Politik: Matthias Schiermeyer (ms)


Hannelore Kraft ist anders als Rüttgers: offenherzig und direkt. "Ich spiele keine Rollen", sagt die 48-Jährige. "Ich bin die, die ich bin." Sie macht gar nicht erst den Versuch, geschliffenes Hochdeutsch zu sprechen. "Mit 10.000 Euro im Hacken hätt' ich damals nicht studieren können", sagt sie etwa. Jeder darf hören, dass sie aus dem Pott stammt. Das ist Masche und Realität zugleich. Es menschelt, bis keine Fragen mehr offen sind. Für ein Werbeblättchen hat sie ihr Fotoalbum geplündert, in Interviews über Krankheiten berichtet. Je mehr Rüttgers den Staatsmann gibt und mit seiner Kompetenz wirbt, desto persönlicher wird Hannelore Kraft.

"Von Mensch zu Mensch" heißt eine Reihe von Auftritten, bei der sie sich im Gespräch mit dem Talkshow-Dino Reinhard Münchenhagen ganz privat gibt. "Die Mama wohnt im gleichen Haus, aber in einer anderen Wohnung - sonst gäbe es Tote", sagt sie, als säße sie daheim in Mülheim auf der Couch. Die mehr als 200 Zuhörer in der Halle Münsterland erfahren, dass ihr Mann Udo kocht und wäscht, dass die Familie zum neunten Mal Sommerurlaub im Hochsauerland macht und dass ihre Mutter behaupte, die Tochter sei ein Dickkopf, was - "nee nee" - nicht stimme.

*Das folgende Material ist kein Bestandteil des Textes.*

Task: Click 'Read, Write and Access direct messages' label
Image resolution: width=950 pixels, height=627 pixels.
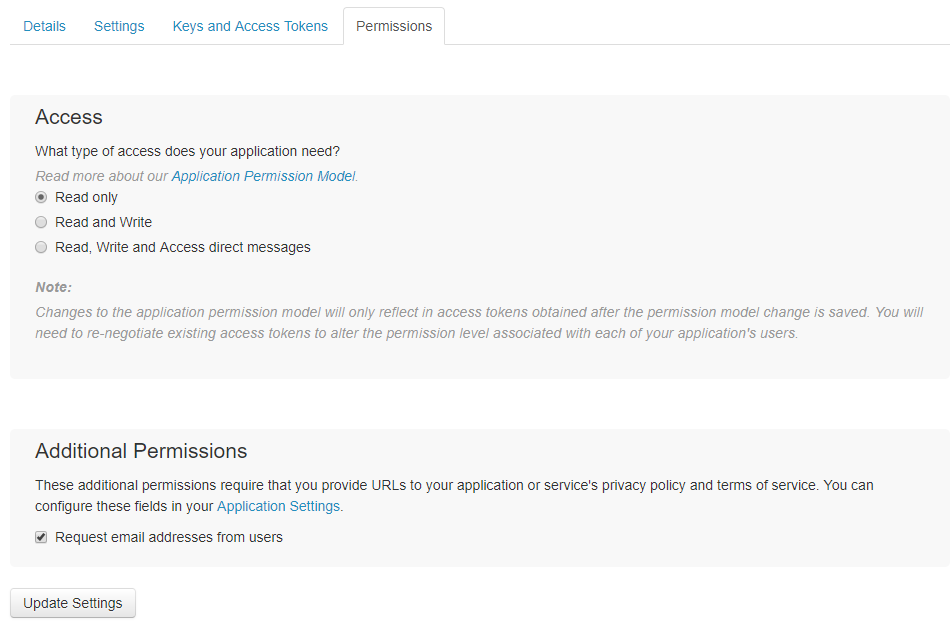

Sie wirbt für die schrittweise Abschaffung der Studiengebühren


Auch das Liebesleben wird nicht ausgespart: "Ich hatte eine Phase, wo ich ziemlich viel ausprobiert habe", plaudert Kraft über eine Zeit, in der sich die Frauen auf die Pille verließen und Aids unbekannt war. Glücklicherweise traf sie dann den Elektroinstallationsmeister und Kindheitsfreund Udo wieder und heiratete ihn. Sohn Jan wirbt nun mit den Jusos um Stimmen für die Mutter. Selbst vor dem Thema Tod macht Hannelore Kraft nicht Halt. Ihr Vater starb, gerade 50 Jahre geworden, an Krebs. Darunter habe sie schwer gelitten, sagt sie. Hannelore Kraft personifiziert die Karriere einer Genossin, die es aus bescheidenen Verhältnissen nach oben geschafft hat. Und die Botschaft wirkt: gebannt lauschen die Zuhörer ihren Worten.